» **ASSIGNMENT**
Once you find the line with "Given: Click the +読者になる" in the data that follows, repeat it and every line after it exactly, through the line with "Task: Select the Panel breadcrumb item".
Top of TASK DATA
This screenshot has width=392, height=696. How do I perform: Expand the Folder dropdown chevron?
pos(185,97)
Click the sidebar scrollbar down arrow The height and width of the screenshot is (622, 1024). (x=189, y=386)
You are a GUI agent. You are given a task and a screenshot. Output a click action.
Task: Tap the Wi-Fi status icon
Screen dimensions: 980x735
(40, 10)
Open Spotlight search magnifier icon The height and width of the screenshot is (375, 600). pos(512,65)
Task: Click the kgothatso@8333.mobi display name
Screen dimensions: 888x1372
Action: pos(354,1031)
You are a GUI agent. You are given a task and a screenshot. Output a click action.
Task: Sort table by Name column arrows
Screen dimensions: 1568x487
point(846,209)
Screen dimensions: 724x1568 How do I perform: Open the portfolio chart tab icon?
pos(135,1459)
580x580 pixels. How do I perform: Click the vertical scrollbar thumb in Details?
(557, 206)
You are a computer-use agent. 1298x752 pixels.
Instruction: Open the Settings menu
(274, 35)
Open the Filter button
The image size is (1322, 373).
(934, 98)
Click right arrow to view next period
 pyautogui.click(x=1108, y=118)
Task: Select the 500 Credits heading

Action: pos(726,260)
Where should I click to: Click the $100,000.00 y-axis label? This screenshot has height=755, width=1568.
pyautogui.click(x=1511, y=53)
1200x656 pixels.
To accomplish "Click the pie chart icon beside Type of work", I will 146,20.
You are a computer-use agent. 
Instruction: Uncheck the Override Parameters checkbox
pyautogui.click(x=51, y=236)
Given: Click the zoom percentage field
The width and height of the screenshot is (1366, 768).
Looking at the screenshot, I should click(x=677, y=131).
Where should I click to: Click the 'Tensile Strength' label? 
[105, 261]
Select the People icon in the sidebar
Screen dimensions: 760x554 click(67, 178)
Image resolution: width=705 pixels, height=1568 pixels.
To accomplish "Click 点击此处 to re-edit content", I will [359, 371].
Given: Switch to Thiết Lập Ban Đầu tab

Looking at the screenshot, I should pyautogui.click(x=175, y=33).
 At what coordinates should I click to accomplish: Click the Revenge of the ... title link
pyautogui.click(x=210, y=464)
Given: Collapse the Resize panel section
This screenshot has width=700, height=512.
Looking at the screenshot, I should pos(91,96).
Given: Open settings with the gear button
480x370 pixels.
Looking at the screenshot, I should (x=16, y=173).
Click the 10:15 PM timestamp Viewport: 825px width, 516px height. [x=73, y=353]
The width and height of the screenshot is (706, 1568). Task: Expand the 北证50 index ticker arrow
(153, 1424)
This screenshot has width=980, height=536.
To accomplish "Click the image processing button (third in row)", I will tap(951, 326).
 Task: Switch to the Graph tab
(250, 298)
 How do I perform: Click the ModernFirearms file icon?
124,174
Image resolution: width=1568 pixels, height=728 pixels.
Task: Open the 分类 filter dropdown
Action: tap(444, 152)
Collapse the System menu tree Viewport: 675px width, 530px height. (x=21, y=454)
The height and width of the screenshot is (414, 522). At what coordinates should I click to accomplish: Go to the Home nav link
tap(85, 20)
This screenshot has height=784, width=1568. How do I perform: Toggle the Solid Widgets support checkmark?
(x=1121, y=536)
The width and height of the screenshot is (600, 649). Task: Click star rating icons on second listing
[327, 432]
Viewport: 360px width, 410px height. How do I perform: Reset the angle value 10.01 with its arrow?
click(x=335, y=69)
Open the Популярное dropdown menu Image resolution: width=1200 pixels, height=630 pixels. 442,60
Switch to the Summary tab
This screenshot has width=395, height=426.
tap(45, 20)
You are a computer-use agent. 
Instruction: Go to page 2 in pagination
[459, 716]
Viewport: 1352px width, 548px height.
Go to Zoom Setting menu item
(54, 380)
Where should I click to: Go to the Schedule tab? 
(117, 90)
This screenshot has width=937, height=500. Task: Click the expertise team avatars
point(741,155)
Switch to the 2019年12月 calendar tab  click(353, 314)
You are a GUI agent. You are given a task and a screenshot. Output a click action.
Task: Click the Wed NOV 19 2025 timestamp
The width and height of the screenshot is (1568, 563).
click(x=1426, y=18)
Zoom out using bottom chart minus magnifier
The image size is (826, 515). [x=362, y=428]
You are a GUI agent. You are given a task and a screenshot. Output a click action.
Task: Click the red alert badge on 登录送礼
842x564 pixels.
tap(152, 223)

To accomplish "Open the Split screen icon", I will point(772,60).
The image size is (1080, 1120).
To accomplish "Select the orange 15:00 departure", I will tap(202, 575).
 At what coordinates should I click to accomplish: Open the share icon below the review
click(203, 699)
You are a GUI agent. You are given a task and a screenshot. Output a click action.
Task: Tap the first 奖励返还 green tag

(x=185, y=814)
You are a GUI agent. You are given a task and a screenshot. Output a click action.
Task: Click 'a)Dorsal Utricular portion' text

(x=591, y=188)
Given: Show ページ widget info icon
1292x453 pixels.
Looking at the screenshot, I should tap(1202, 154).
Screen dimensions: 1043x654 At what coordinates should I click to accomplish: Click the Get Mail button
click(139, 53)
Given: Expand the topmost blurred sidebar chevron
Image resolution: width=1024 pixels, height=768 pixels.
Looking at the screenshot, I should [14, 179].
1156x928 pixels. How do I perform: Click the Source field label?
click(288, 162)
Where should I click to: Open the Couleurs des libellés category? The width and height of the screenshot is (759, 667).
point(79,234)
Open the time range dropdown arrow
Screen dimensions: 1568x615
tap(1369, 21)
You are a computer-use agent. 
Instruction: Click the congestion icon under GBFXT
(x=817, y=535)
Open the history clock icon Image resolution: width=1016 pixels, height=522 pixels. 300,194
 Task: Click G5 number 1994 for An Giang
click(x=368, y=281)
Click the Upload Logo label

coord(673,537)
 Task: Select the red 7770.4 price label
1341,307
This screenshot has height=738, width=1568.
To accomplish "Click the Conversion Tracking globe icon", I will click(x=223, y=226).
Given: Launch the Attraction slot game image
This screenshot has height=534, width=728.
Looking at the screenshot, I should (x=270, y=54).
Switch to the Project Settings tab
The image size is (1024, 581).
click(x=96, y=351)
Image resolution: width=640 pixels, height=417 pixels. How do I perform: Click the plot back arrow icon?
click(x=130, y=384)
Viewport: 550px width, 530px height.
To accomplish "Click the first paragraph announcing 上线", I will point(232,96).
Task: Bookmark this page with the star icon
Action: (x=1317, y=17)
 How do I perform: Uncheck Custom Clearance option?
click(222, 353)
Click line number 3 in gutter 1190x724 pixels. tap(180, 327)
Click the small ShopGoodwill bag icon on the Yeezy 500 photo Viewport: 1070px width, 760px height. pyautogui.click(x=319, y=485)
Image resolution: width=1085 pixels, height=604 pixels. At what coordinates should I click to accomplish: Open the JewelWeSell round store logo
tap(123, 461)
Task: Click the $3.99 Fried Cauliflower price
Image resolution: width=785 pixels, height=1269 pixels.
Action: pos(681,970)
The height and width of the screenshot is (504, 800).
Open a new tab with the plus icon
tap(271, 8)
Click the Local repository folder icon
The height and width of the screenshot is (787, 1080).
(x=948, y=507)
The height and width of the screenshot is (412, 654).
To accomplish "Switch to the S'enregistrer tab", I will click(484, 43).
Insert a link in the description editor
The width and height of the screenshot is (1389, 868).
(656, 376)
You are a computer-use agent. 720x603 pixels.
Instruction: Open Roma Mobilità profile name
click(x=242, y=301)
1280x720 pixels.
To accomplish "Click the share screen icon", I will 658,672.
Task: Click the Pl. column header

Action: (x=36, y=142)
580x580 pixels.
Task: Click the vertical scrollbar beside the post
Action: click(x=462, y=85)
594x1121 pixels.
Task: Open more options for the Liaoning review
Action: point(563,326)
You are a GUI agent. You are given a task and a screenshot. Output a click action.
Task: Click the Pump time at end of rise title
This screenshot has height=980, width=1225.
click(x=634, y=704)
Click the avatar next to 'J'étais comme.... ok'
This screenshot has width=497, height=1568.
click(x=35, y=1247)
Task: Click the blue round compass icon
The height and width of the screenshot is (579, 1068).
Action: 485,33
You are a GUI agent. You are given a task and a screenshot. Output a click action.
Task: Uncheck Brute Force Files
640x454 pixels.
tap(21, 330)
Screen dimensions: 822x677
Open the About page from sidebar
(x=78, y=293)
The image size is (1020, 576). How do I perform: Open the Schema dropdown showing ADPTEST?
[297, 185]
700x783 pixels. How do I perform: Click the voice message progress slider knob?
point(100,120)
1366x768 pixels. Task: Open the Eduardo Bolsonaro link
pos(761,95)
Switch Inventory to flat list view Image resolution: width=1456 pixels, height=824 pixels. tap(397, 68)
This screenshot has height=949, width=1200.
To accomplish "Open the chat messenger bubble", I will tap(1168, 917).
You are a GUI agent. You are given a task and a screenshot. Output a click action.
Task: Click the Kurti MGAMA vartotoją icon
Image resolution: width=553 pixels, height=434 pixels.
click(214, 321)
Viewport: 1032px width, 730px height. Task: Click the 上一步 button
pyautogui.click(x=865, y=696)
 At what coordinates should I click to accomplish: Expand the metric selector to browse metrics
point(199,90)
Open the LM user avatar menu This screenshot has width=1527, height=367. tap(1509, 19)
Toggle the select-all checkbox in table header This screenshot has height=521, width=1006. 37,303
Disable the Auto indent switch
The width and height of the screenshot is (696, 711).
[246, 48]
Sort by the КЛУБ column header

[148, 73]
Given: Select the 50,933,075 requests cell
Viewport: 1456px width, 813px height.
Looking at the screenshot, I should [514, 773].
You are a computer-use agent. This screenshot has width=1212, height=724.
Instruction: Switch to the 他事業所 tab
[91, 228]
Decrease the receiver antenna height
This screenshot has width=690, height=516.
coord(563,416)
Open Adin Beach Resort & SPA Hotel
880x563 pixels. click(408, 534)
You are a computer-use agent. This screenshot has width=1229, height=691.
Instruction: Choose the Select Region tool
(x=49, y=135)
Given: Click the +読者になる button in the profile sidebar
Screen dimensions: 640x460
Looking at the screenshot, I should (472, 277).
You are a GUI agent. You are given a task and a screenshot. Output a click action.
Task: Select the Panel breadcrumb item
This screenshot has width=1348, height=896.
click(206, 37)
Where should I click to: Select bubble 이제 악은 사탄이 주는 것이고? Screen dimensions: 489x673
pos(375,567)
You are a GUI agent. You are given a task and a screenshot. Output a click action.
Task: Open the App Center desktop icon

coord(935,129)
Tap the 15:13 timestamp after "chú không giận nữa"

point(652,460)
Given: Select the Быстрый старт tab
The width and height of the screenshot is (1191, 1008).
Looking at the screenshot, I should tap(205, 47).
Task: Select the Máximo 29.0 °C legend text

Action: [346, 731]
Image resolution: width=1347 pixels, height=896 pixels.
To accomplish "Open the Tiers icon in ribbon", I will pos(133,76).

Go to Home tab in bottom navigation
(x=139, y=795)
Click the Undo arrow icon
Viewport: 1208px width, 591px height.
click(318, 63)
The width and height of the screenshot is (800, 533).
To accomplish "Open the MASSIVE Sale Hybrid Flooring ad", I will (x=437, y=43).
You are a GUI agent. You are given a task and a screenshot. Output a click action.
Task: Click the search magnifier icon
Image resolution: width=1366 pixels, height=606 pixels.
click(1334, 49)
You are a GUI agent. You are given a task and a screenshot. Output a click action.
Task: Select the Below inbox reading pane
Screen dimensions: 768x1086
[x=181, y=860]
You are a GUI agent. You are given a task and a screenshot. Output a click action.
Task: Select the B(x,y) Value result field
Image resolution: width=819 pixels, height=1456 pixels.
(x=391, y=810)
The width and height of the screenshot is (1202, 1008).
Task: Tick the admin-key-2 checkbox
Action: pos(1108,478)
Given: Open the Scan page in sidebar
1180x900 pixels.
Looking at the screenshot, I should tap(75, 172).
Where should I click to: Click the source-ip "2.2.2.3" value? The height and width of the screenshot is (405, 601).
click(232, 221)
Bottom of TASK DATA
» **RESPONSE**
Given: Click the +読者になる button in the profile sidebar
Screen dimensions: 640x460
Looking at the screenshot, I should (472, 277).
You are a GUI agent. You are given a task and a screenshot. Output a click action.
Task: Select the Panel breadcrumb item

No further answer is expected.